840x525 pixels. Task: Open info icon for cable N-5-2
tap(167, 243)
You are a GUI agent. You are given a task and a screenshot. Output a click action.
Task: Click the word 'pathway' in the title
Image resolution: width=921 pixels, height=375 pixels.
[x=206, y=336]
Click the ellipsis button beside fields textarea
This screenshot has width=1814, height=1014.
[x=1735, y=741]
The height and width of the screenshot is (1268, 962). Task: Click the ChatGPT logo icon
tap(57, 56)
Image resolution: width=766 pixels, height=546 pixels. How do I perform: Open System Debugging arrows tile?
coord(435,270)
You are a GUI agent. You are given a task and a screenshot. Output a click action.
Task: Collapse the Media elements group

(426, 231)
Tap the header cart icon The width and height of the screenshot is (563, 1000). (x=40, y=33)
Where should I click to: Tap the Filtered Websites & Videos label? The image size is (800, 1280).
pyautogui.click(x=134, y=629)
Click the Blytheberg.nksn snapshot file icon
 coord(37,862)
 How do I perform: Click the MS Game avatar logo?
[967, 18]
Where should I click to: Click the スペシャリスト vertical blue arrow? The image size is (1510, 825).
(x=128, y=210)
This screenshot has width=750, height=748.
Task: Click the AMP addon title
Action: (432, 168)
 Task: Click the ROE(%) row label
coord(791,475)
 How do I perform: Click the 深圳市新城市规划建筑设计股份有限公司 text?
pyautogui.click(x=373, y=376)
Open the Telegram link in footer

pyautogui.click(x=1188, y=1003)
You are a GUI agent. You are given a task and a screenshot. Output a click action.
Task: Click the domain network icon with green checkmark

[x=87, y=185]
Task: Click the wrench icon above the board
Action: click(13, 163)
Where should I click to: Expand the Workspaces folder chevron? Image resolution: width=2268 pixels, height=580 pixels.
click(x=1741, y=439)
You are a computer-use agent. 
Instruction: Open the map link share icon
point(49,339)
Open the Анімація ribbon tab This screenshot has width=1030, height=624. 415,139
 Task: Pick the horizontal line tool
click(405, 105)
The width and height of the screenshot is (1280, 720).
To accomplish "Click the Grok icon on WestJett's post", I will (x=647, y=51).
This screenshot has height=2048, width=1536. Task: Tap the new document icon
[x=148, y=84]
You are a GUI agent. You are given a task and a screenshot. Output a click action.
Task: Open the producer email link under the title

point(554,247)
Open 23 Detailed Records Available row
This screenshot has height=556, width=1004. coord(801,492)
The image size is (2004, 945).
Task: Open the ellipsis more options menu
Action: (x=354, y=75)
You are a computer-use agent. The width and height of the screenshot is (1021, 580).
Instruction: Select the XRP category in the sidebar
━━━━━━━━━━━━━━━━━━━━
§ Given problem
Please copy out the stretch of the records from the line containing "How do I perform: Click the 深圳市新城市规划建筑设计股份有限公司" through the line containing "Open the Анімація", leaving each line unchanged.

§ Result below
 How do I perform: Click the 深圳市新城市规划建筑设计股份有限公司 text?
pyautogui.click(x=373, y=376)
Open the Telegram link in footer

pyautogui.click(x=1188, y=1003)
You are a GUI agent. You are given a task and a screenshot. Output a click action.
Task: Click the domain network icon with green checkmark

[x=87, y=185]
Task: Click the wrench icon above the board
Action: click(13, 163)
Where should I click to: Expand the Workspaces folder chevron? Image resolution: width=2268 pixels, height=580 pixels.
click(x=1741, y=439)
You are a computer-use agent. 
Instruction: Open the map link share icon
point(49,339)
Open the Анімація ribbon tab This screenshot has width=1030, height=624. 415,139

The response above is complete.